Bahrain strikes biggest oilfield since 1932, dwarfing current reserves
The shale oil and natural gas discovered in a deposit off the island state’s west coast is understood to dwarf Bahrain’s current reserves
Bahrain has discovered its biggest oilfield in more than 80 years.
The “highly significant” oil and deep gas resource is thought to dwarf the Gulf kingdom’s current reserves, according to an official announcement on Sunday.
It is located in the Khaleej al-Bahrain basin, located off the country’s west coast.
“Initial analysis demonstrates the find is at substantial levels, capable of supporting the long-term extraction of tight oil [light crude] and deep gas,” said Bahrain’s minister of oil, Shaikh Mohammed bin Khalifa al-Khalifa.
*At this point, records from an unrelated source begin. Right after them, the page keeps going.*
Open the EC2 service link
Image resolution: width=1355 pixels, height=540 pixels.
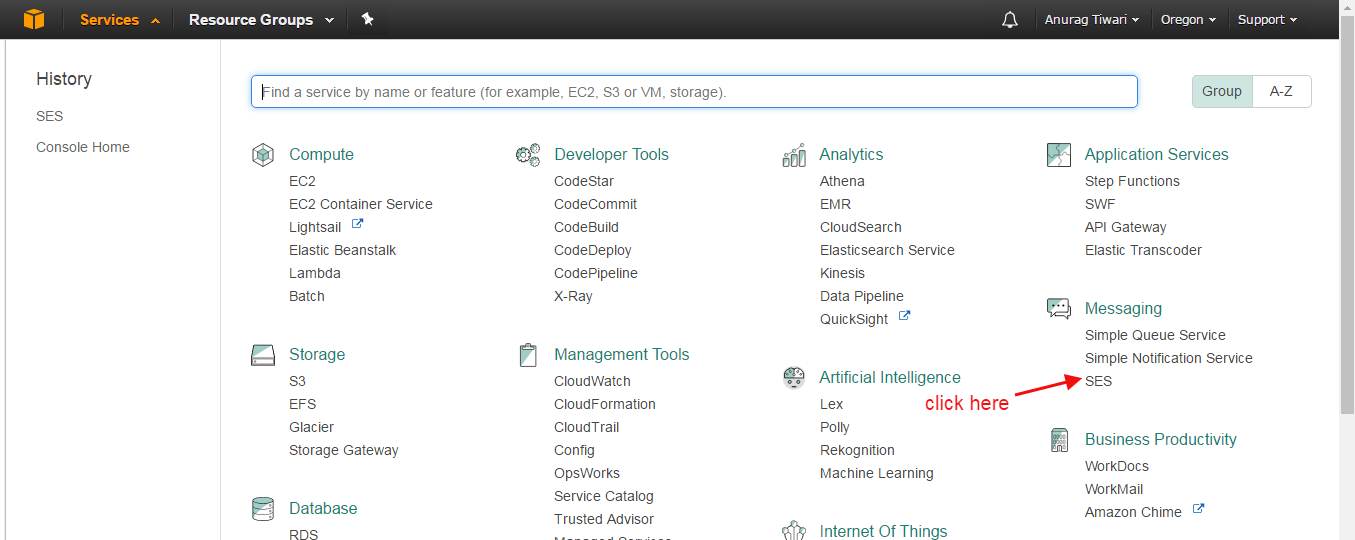[x=302, y=181]
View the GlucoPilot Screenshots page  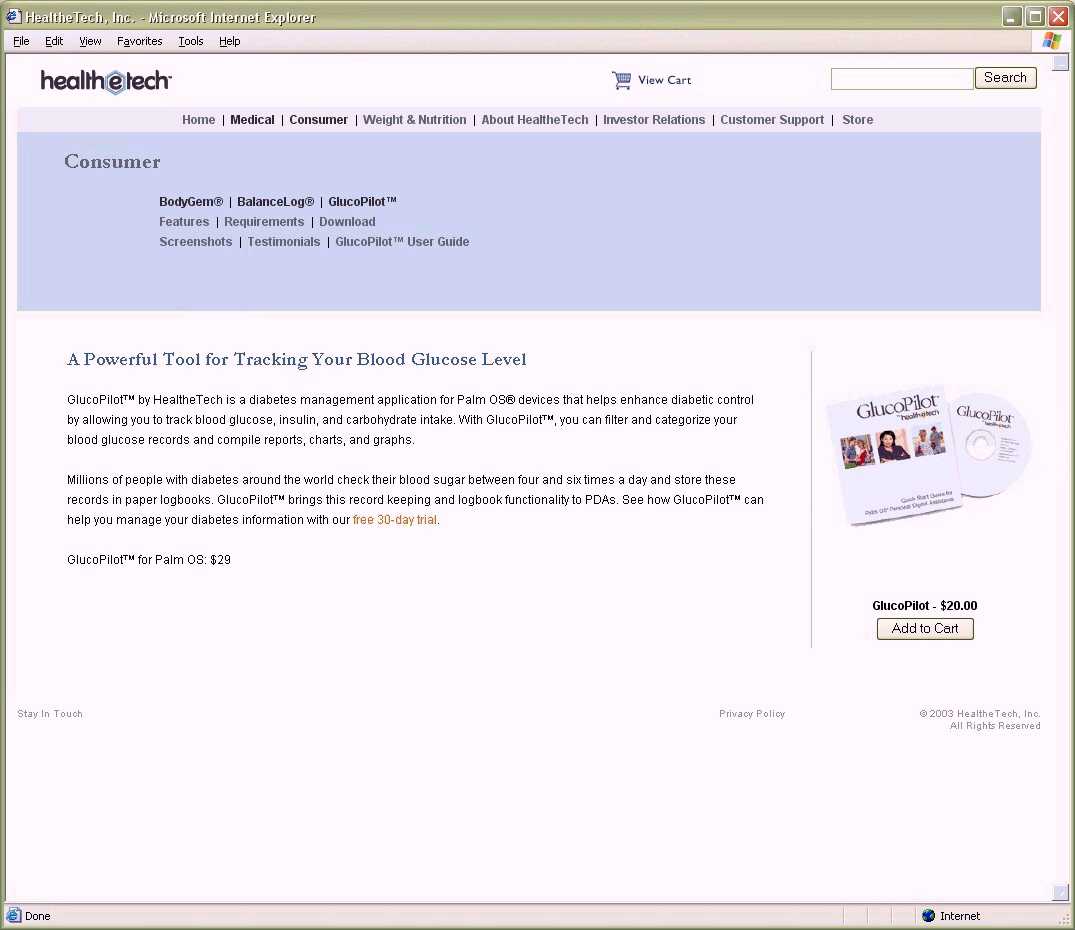(x=195, y=242)
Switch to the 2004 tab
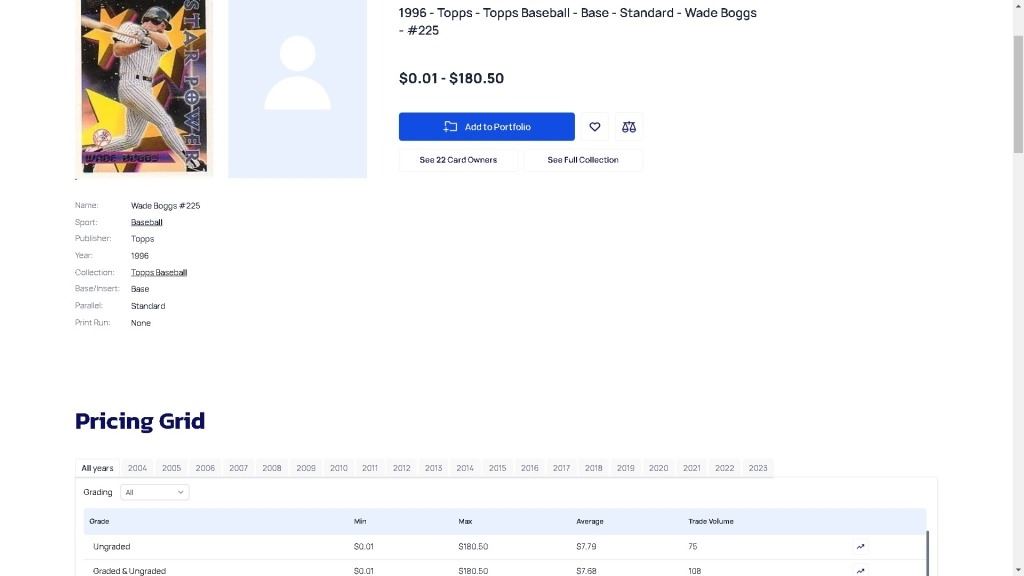Viewport: 1024px width, 576px height. click(x=137, y=468)
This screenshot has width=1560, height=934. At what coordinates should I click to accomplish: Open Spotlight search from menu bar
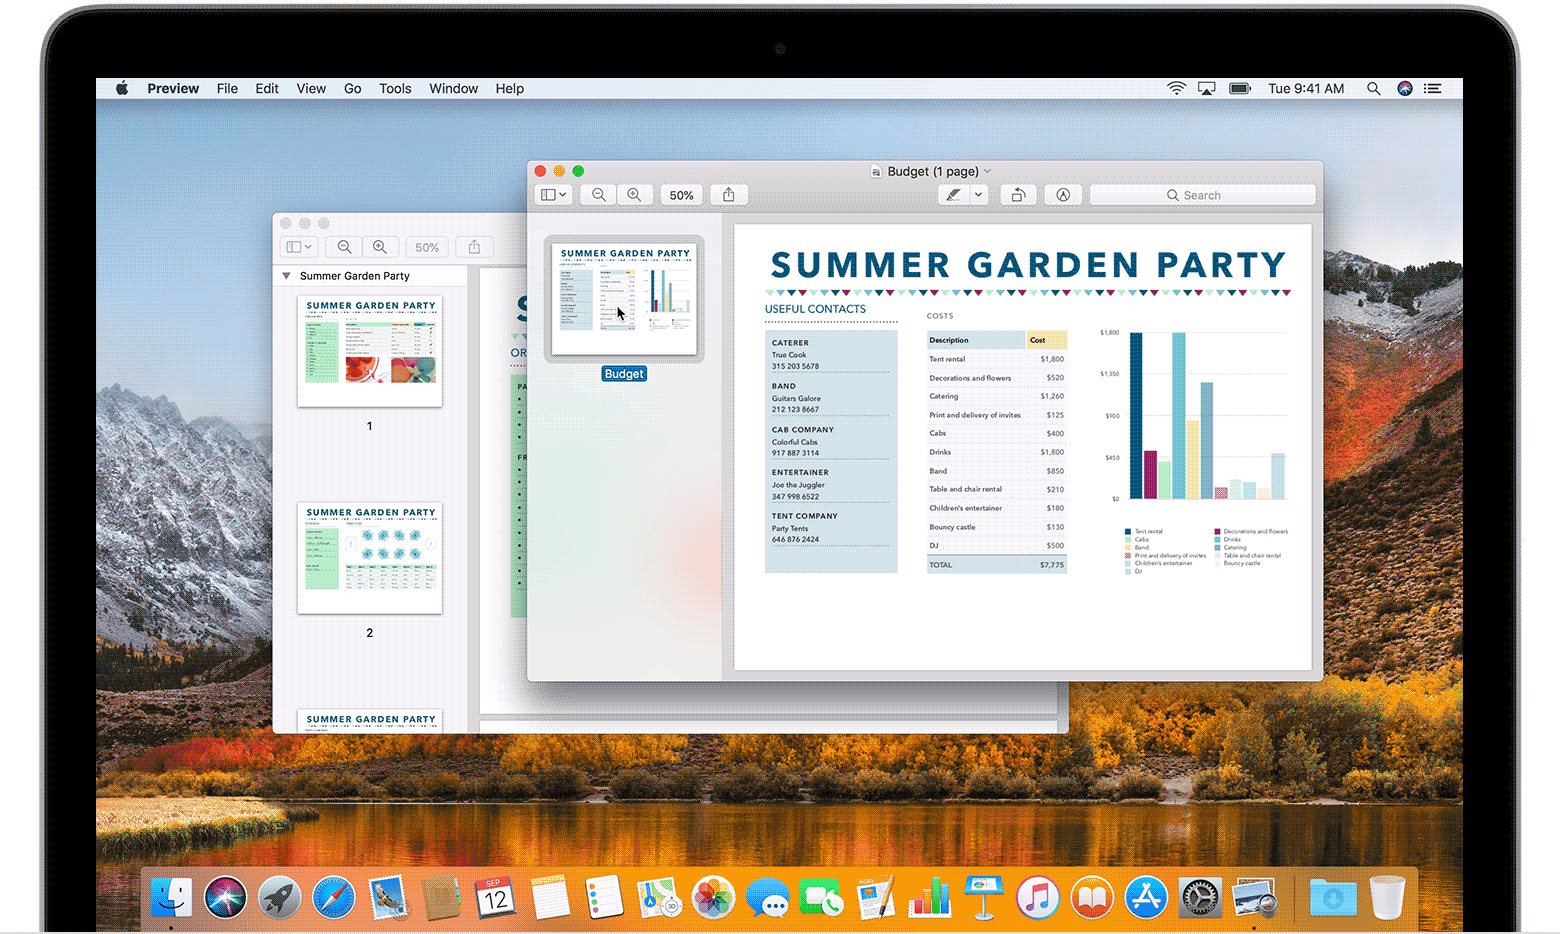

The reserves were discovered during the last three months of 2017 after Bahrain intensified its search for new fossil fuel deposits.
Crown Prince Salman bin Hamad tweeted that a press conference on Wednesday would “provide additional details on the discovery, including initial findings of size and extraction viability”.
Bahrain is currently a minnow in the oil sector, ranked 57 on the list of biggest producers by the US Energy Information Administration.
It pumps about 45,000 barrels of oil a day from its Bahrain Field, according to Bloomberg data.
In comparison, Saudi Arabia is aiming to keep its production levels below 10 million barrels a day in April.
Industry consultants DeGolyer and MacNaughton (Demac) have worked with Bahrain officials to evaluate the deposits at the Khaleej al-Bahrain basin.
“Demac evaluated the reservoir and test data, evaluated volumetric and recovery potential, and provided reports documenting both prospective and contingent resources. This is a project which breaks new ground for the industry,” a spokesperson said.